Rewrite the material starting at the line that contains "How do I perform: Click the list number 3?" and ending at the line that contains "click(x=592, y=583)", replacing "X mark" with "cross mark" and keeping everything else the same. Leave the pictures out of your answer.
──────── Data for processing ────────
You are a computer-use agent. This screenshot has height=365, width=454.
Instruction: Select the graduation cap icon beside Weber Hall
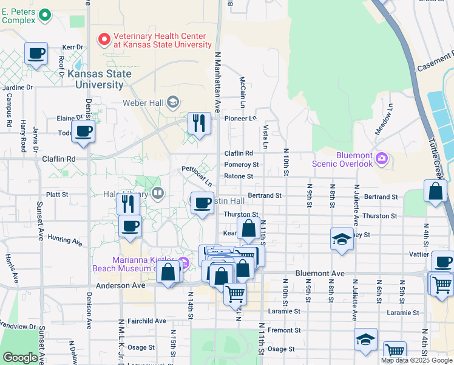(x=174, y=101)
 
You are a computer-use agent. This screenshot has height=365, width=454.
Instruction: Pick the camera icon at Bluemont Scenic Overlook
(x=381, y=159)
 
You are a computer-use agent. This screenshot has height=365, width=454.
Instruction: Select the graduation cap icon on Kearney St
(x=342, y=238)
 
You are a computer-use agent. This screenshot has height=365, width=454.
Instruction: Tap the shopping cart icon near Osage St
(x=395, y=350)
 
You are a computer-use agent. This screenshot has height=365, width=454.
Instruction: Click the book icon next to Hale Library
(x=158, y=193)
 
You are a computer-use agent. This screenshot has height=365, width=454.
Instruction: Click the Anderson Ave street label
(x=120, y=285)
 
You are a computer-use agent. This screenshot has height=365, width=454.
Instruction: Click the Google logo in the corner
(x=20, y=358)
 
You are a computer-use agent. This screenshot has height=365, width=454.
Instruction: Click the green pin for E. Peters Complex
(x=44, y=15)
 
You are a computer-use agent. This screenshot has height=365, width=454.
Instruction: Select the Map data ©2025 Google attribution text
(x=416, y=360)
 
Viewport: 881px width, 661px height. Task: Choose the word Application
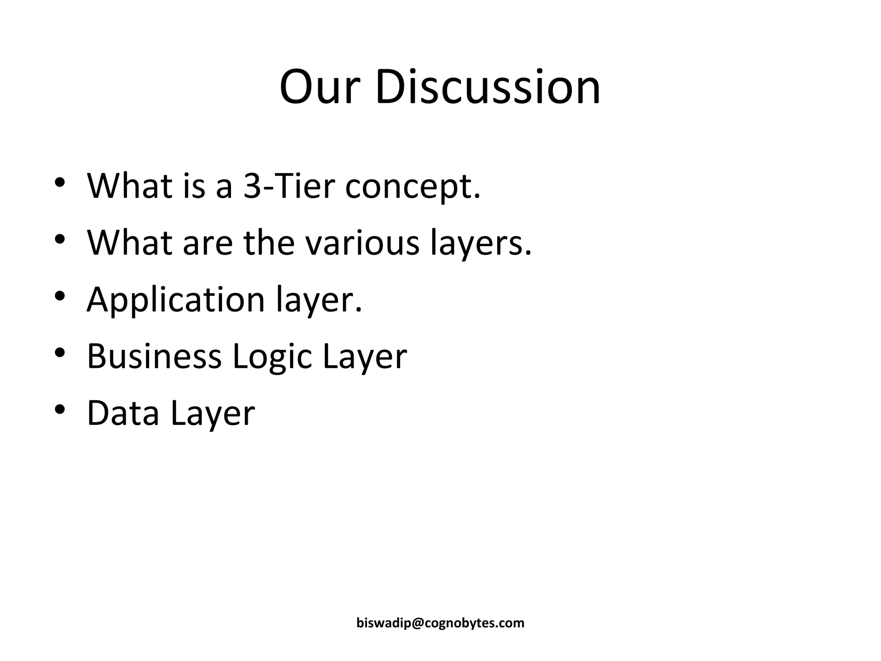coord(176,300)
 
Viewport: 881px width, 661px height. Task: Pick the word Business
coord(154,356)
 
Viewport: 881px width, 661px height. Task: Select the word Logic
coord(272,357)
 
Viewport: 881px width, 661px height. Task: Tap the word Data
coord(123,413)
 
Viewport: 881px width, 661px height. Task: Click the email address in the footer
coord(440,623)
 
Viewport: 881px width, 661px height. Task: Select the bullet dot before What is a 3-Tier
coord(60,182)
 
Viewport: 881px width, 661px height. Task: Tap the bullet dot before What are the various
coord(60,238)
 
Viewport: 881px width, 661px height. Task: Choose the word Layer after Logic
coord(364,357)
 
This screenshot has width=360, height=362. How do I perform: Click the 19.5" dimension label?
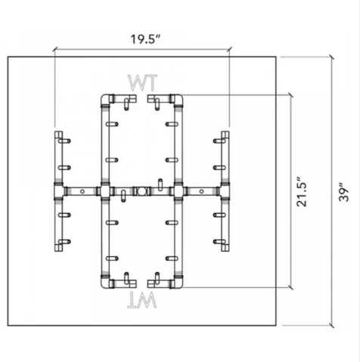tap(145, 39)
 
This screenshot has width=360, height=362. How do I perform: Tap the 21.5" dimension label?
tap(302, 192)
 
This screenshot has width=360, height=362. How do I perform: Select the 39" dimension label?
tap(343, 192)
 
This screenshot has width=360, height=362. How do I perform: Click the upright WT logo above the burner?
tap(142, 82)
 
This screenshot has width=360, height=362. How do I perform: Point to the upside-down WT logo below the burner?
tap(142, 300)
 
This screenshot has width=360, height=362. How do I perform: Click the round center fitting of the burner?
tap(141, 191)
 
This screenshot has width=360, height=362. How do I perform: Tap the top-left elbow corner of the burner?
tap(105, 99)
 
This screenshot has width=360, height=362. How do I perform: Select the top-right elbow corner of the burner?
tap(178, 99)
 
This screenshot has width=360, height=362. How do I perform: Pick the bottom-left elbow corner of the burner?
tap(105, 283)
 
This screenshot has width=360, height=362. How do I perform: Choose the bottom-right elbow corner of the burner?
tap(178, 283)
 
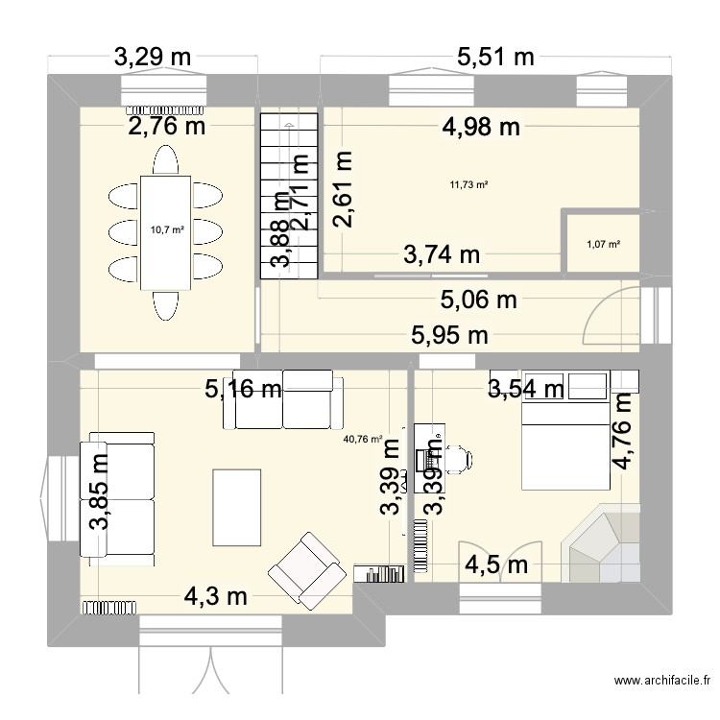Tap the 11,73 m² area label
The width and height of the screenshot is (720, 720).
coord(468,185)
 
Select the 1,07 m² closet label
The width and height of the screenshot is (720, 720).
coord(603,244)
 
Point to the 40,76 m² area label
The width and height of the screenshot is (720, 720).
coord(363,440)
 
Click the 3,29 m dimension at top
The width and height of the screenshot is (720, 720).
coord(154,57)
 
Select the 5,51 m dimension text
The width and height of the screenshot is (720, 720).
coord(494,57)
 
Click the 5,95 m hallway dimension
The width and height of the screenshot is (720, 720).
coord(449,335)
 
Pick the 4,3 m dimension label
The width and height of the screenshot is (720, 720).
coord(215,596)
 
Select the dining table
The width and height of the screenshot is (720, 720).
coord(165,231)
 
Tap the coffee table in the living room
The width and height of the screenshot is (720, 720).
coord(237,494)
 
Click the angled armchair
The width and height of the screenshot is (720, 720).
coord(308,565)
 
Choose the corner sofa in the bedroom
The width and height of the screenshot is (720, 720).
coord(600,543)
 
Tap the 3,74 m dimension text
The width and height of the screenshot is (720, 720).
coord(441,254)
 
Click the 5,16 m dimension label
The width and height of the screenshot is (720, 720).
coord(243,389)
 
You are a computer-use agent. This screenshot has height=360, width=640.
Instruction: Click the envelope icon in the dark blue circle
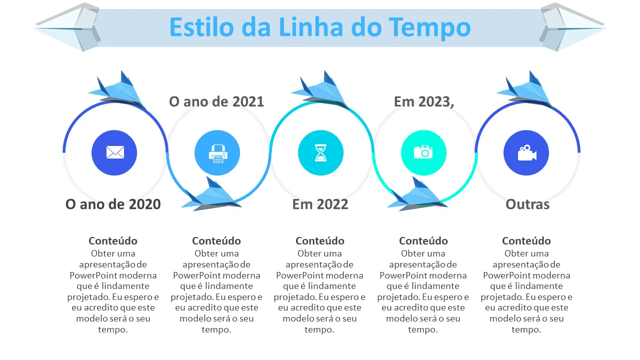click(x=115, y=152)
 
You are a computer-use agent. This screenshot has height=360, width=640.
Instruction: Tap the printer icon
click(x=218, y=154)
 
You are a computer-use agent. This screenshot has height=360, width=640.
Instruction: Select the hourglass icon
click(x=320, y=153)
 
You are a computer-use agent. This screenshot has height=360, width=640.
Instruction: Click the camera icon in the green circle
click(x=424, y=152)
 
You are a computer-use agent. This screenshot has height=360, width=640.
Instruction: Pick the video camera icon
click(x=527, y=153)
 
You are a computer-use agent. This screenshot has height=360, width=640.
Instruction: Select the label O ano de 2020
click(x=113, y=204)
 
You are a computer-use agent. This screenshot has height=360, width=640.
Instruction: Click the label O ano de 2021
click(x=216, y=102)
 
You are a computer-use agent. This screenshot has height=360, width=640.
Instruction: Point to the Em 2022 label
click(x=320, y=204)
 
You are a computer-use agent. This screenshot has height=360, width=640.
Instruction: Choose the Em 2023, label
click(x=424, y=102)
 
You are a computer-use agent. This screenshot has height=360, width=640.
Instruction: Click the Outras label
click(x=528, y=204)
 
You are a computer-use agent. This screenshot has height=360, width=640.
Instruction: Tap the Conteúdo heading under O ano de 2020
click(x=113, y=241)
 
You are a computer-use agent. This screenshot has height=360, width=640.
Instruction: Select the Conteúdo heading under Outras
click(x=526, y=241)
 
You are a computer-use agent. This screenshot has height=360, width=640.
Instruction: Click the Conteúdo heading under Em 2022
click(x=320, y=241)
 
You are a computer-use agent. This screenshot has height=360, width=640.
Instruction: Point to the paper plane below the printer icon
click(x=212, y=194)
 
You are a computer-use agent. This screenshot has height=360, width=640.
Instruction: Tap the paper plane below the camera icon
click(x=418, y=194)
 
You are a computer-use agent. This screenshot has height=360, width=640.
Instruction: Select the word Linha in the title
click(x=311, y=27)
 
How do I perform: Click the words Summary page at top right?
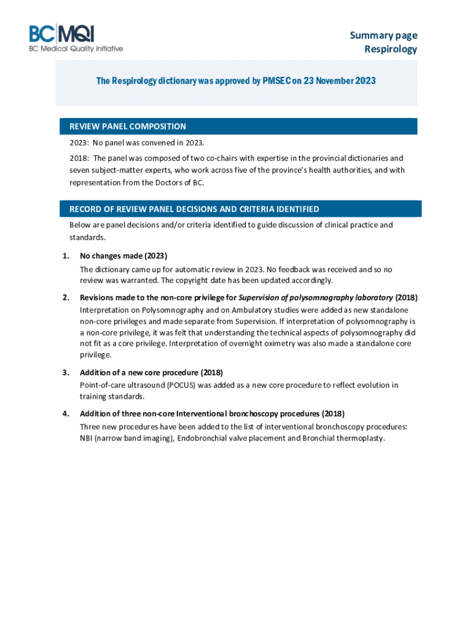(383, 36)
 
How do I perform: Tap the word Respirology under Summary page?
(391, 49)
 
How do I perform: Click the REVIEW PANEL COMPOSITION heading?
(128, 127)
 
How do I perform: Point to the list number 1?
(65, 256)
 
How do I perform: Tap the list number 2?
(65, 298)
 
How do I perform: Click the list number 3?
(65, 373)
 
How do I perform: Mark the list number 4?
(65, 413)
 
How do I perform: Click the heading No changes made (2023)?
(123, 256)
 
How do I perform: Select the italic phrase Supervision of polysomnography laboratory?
(315, 298)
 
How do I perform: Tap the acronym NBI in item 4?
(87, 439)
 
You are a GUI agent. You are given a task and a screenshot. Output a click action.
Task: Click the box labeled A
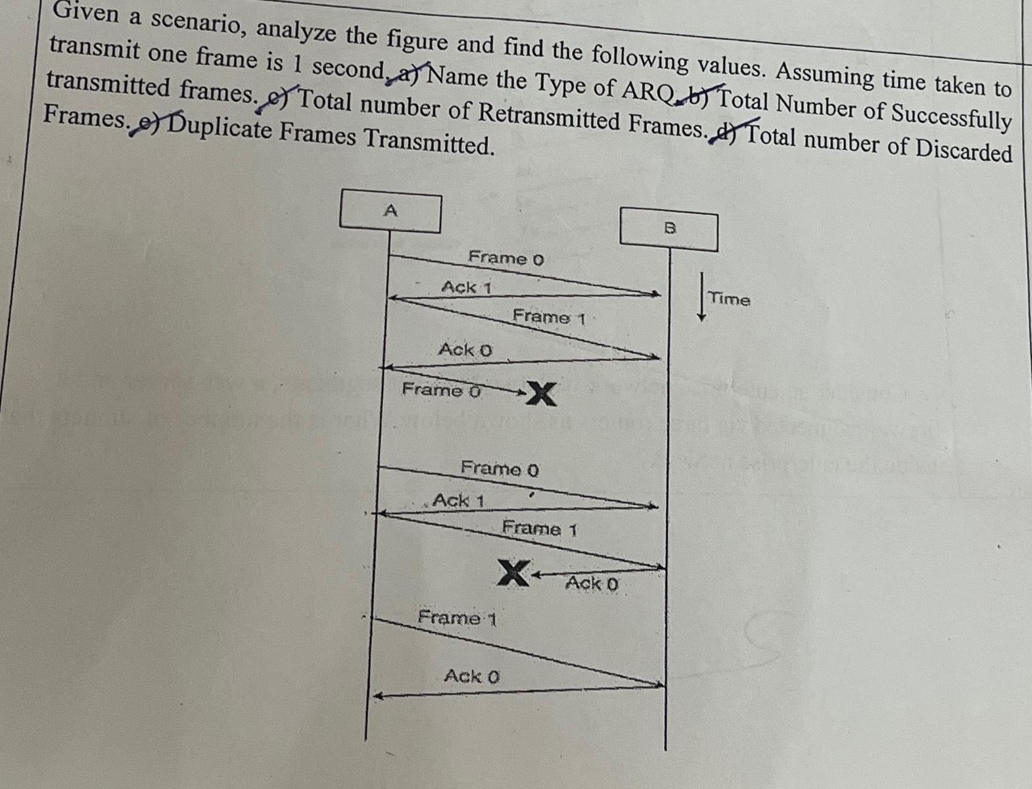click(x=390, y=212)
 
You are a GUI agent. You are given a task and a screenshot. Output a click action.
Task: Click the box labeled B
click(x=669, y=229)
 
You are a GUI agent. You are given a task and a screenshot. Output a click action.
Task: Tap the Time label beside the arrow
click(x=729, y=299)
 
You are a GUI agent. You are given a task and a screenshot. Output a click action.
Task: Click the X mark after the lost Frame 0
click(x=541, y=394)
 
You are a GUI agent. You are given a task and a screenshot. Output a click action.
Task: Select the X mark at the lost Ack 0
click(x=513, y=573)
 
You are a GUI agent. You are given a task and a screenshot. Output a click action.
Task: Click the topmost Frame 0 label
click(x=506, y=258)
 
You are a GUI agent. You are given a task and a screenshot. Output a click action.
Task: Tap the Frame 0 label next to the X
click(x=441, y=390)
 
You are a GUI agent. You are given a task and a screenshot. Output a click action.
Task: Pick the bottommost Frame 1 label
click(x=457, y=618)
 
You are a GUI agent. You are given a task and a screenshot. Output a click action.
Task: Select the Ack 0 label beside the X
click(x=592, y=583)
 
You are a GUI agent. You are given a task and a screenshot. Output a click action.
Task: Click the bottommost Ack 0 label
click(x=471, y=675)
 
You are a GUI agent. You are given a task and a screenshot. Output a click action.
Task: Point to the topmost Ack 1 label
click(x=467, y=287)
────────
Result:
How do I perform: Click the list number 3?
(65, 373)
 
How do I perform: Mark the list number 4?
(65, 413)
 
How do I perform: Click the heading No changes made (2023)?
(123, 256)
 
How do I perform: Select the italic phrase Supervision of polysomnography laboratory?
(315, 298)
 
How do I perform: Tap the acronym NBI in item 4?
(87, 439)
 
You are a GUI agent. You are given a task and a screenshot. Output a click action.
Task: Click the box labeled A
click(x=390, y=212)
 
You are a GUI agent. You are given a task and a screenshot. Output a click action.
Task: Click the box labeled B
click(x=669, y=229)
 
You are a GUI agent. You are given a task and a screenshot. Output a click action.
Task: Tap the Time label beside the arrow
click(x=729, y=299)
 
You are a GUI agent. You are given a task and a screenshot. Output a click action.
Task: Click the cross mark after the lost Frame 0
click(x=541, y=394)
 
You are a GUI agent. You are given a task and a screenshot. Output a click action.
Task: Select the cross mark at the lost Ack 0
click(x=513, y=573)
 
You are a GUI agent. You are given a task and a screenshot. Output a click action.
Task: Click the topmost Frame 0 label
click(x=506, y=258)
 
You are a GUI agent. You are given a task and a screenshot. Output a click action.
Task: Tap the Frame 0 label next to the X
click(x=441, y=390)
 
You are a GUI agent. You are given a task and a screenshot. Output a click action.
Task: Pick the bottommost Frame 1 label
click(x=457, y=618)
 
You are a GUI agent. You are given a task and a screenshot. Output a click action.
Task: Select the Ack 0 label beside the X
click(x=592, y=583)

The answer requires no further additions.